**RECORDS TO PROCESS:**
+ + + + + + +

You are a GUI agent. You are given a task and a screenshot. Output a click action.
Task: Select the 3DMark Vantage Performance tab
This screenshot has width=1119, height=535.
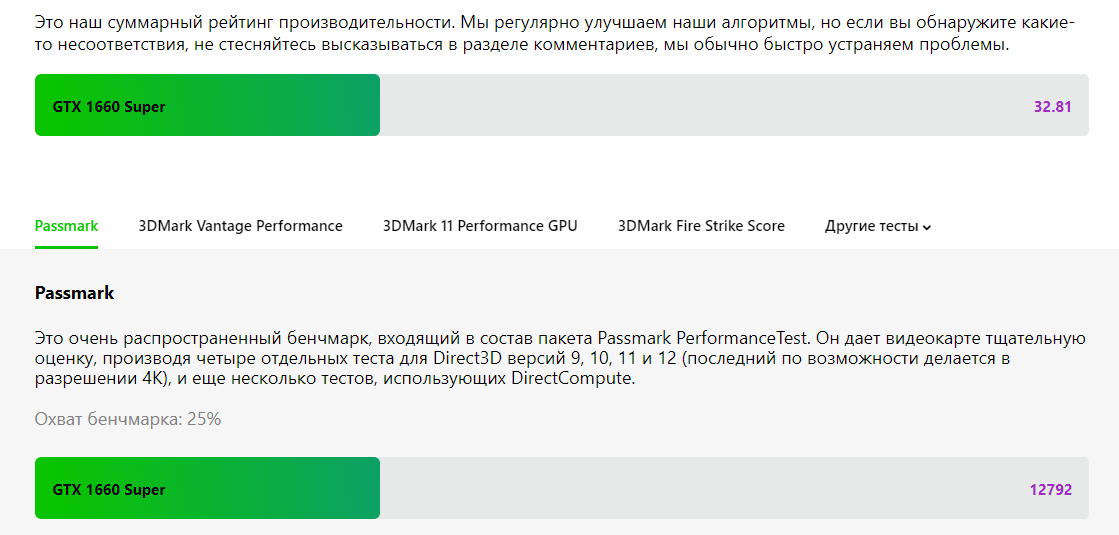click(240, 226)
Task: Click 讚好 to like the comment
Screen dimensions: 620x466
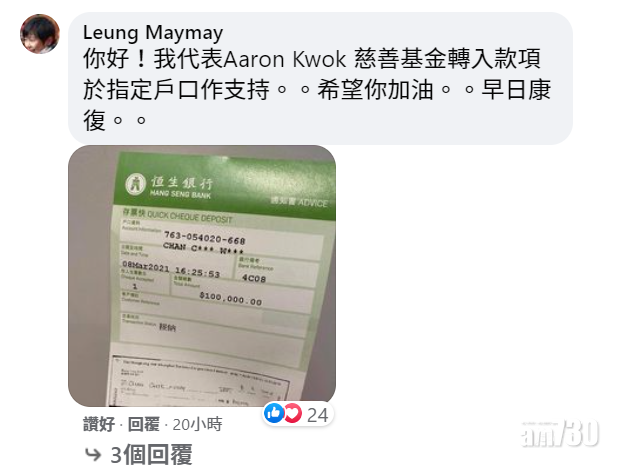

+ + + + + + +

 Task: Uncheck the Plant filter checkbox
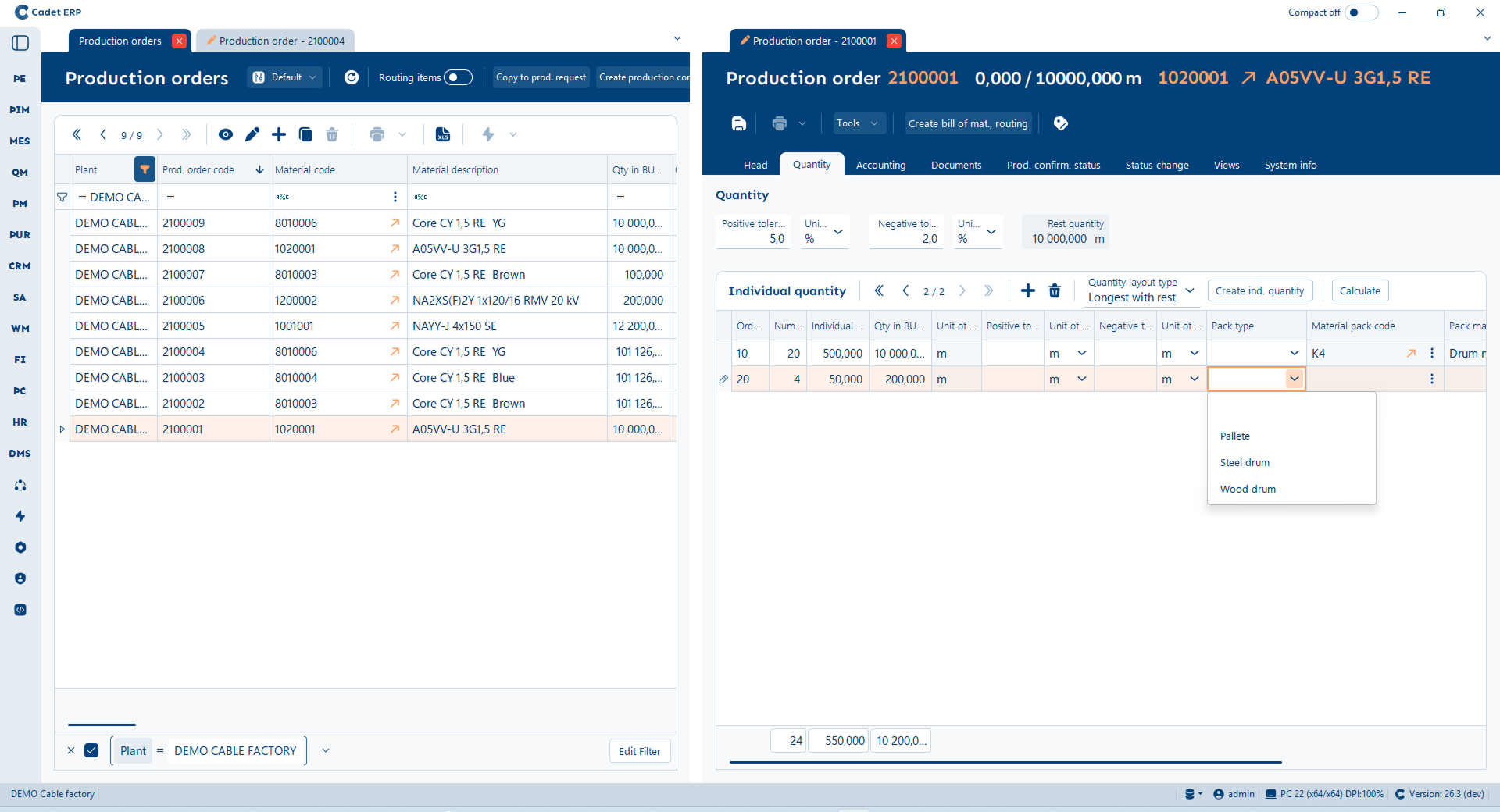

+ + + + + + +

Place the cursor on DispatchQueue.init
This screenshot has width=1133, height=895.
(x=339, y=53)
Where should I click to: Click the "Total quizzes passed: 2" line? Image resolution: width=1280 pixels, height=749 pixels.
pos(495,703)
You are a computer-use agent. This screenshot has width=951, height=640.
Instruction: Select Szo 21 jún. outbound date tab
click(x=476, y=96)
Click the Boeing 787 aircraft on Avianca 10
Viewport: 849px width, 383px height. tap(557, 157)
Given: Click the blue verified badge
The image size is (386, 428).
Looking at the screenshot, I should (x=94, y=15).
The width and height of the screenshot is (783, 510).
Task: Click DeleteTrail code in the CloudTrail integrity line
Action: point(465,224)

+ + + + + + +

If a line in the entries contains the word "agent", copy that line out.

You are a GUI agent. You are given a task and a screenshot. Output a click action.
You are a computer-use agent. This screenshot has width=951, height=640.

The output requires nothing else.